What the task asks
The records below are to be repeated exactly, and their pictures left out.

Extracted information
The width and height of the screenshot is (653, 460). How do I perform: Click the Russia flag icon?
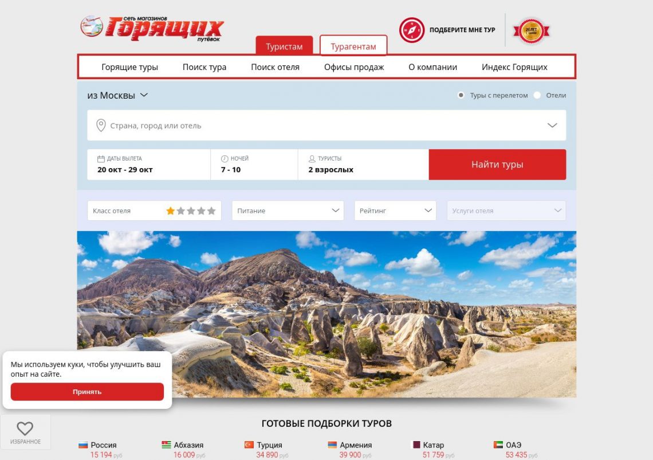(83, 445)
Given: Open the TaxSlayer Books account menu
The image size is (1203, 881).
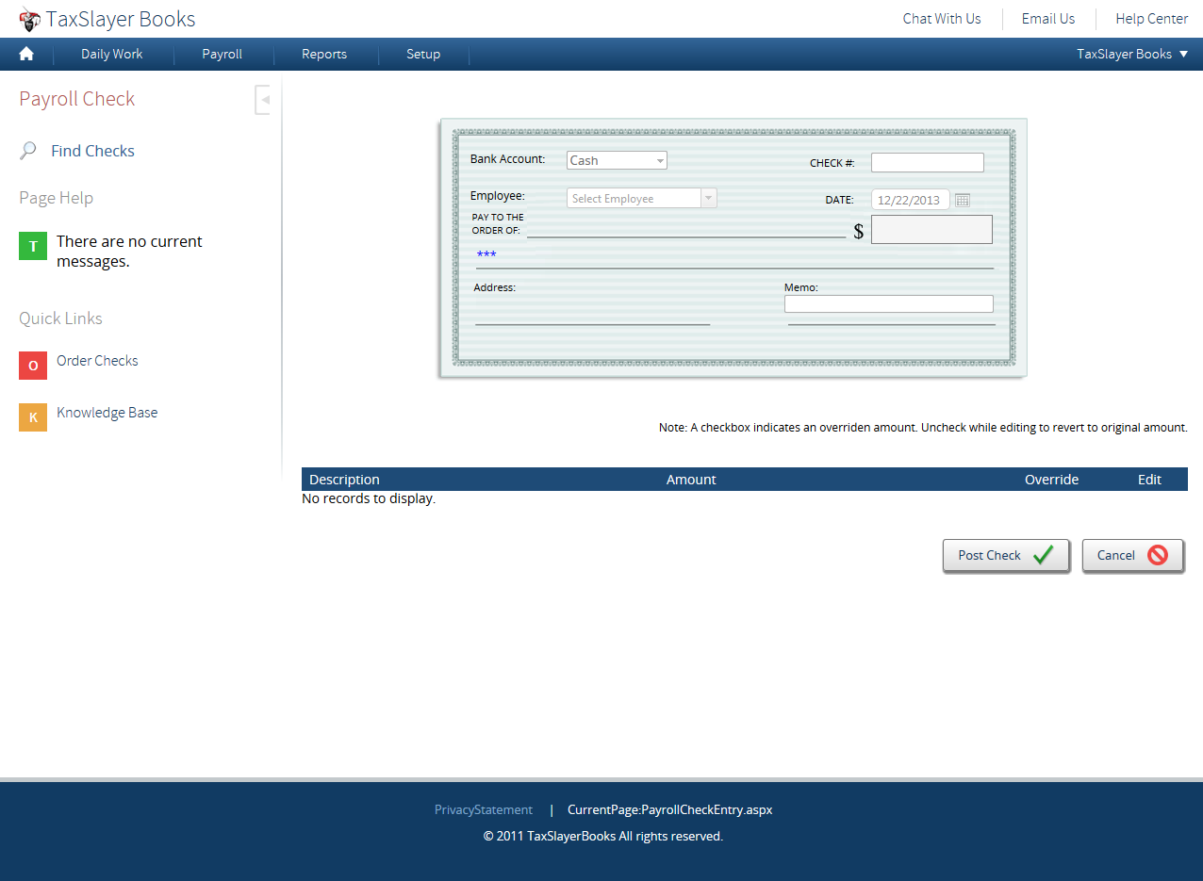Looking at the screenshot, I should (x=1132, y=54).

Answer space
The width and height of the screenshot is (653, 460). How do I perform: Click the Russia flag icon?
(83, 445)
Given: Open the TaxSlayer Books account menu
The image size is (1203, 881).
Looking at the screenshot, I should (x=1132, y=54).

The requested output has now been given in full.